Stein v. Bank of America Corp.

540 F. App'x 10
CourtCourt of Appeals for the D.C. Circuit
DecidedNovember 5, 2013
DocketNo. 12-7102
StatusPublished
Cited by3 cases

This text of 540 F. App'x 10 (Stein v. Bank of America Corp.) is published on Counsel Stack Legal Research, covering Court of Appeals for the D.C. Circuit primary law. Counsel Stack provides free access to over 12 million legal documents including statutes, case law, regulations, and constitutions.

Bluebook
Stein v. Bank of America Corp., 540 F. App'x 10 (D.C. Cir. 2013).

Opinion

JUDGMENT

PER CURIAM.

This appeal was considered on the record from the United States District Court for the District of Columbia and on the briefs filed by the parties. See Fed. R.App. P. 34(a)(2); D.C.CiR. Rule 34(j). The court has accorded the issues full consideration and has determined that they do not warrant a published opinion. See D.C.Cir. Rule 36(d). For the reasons stated below, it is

ORDERED and ADJUDGED that the district court’s order entered August 28, 2012 be affirmed.

The plaintiffs in this case contend that Bank of America violated the Right to Financial Privacy Act, which bars financial institutions from “providing] to any Government authority access to ... the financial records of any customer” without complying with certain procedures. 12 U.S.C. § 3403(a).

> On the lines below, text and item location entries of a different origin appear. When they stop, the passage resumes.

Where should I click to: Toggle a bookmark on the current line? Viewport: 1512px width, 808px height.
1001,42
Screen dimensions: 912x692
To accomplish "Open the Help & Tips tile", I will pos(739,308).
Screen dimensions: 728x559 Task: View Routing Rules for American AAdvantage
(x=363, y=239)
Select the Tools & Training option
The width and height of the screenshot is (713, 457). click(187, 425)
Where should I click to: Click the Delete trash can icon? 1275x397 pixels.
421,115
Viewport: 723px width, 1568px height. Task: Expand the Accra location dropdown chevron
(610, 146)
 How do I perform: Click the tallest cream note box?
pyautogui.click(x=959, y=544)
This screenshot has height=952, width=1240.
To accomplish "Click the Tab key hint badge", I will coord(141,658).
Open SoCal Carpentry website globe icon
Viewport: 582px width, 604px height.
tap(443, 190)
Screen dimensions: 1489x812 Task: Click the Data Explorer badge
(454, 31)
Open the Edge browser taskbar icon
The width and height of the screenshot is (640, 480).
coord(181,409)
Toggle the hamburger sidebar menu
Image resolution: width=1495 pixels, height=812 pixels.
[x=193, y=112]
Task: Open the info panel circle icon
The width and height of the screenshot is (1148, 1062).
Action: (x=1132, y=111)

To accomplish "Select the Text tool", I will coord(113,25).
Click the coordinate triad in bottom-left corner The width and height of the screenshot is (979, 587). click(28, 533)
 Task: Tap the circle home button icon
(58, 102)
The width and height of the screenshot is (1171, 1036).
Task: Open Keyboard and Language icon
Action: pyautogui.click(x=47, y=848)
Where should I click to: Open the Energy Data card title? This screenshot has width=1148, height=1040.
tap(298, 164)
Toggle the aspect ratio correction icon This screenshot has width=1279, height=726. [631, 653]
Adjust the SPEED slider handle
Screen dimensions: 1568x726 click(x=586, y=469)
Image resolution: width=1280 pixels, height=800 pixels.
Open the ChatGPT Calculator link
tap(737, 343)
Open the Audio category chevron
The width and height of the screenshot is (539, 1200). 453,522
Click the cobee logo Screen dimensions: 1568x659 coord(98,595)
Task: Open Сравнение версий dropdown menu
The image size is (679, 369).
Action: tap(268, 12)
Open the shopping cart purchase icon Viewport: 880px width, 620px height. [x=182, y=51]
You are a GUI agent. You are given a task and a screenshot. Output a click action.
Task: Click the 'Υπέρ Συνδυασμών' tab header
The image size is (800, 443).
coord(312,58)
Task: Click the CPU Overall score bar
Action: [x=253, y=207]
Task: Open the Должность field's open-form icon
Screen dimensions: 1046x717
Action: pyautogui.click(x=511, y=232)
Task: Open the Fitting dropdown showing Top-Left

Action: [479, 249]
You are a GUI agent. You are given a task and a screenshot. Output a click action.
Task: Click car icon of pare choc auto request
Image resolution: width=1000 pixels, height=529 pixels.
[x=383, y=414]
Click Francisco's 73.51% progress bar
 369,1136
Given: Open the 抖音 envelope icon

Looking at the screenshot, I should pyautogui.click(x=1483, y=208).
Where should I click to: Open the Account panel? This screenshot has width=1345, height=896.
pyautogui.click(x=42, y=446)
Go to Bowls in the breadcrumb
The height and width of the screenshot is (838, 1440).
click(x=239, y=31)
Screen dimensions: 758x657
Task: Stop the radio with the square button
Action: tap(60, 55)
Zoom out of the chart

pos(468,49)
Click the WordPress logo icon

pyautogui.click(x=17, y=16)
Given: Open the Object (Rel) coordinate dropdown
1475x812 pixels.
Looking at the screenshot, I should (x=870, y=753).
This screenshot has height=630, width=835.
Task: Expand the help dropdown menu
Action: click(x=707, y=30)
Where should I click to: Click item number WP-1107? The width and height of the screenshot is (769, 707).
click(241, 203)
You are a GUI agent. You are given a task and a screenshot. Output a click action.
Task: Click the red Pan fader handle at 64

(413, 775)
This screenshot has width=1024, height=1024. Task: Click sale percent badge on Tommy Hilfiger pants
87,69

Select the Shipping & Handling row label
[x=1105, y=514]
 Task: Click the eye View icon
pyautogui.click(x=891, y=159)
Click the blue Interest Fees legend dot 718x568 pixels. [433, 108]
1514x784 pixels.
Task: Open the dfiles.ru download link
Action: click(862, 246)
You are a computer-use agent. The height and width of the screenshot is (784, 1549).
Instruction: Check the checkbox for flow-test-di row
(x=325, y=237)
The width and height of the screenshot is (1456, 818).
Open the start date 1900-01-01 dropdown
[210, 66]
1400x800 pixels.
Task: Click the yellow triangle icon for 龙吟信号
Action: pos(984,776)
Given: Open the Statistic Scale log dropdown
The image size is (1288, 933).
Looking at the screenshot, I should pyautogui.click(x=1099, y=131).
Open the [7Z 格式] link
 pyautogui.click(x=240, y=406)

But the plaintiffs do not allege that Bank of America “provid[ed]” their financial records “to” the government. Rather, they “believe” and “suspect” that the bank sent customers’ financial records to service centers abroad, which they allege may have exposed the records to possible surveillance by the U.S. government, which they further allege is not as constrained by legal limits on surveillance abroad as it is domestically. This does not assert an injury cognizable under the Act. Indeed, even if such indirect “providing]” did come within the scope of the Act, the [11]*11claim of injury is both “conjectural” and the “result of the independent action of [a] third party not before the court.” Lujan v. Defenders of Wildlife, 504 U.S. 555, 560, 112 S.Ct. 2180, 119 L.Ed.2d 351 (1992) (citation omitted) (internal quotation marks omitted). It is also “highly speculative” because it relies on “a highly attenuated chain of possibilities.” Clapper v. Amnesty Int’l USA, — U.S. -, 138 S.Ct. 1138, 1148, 185 L.Ed.2d 264 (2013).

Pursuant to D.C.Cir. Rule 36, this disposition will not be published. The Clerk is directed to withhold issuance of the mandate herein until seven days after resolution of any timely petition for rehearing or petition for rehearing. See Fed. R.App. P. 41(b); D.C.Cir. Rule 41(a)(1).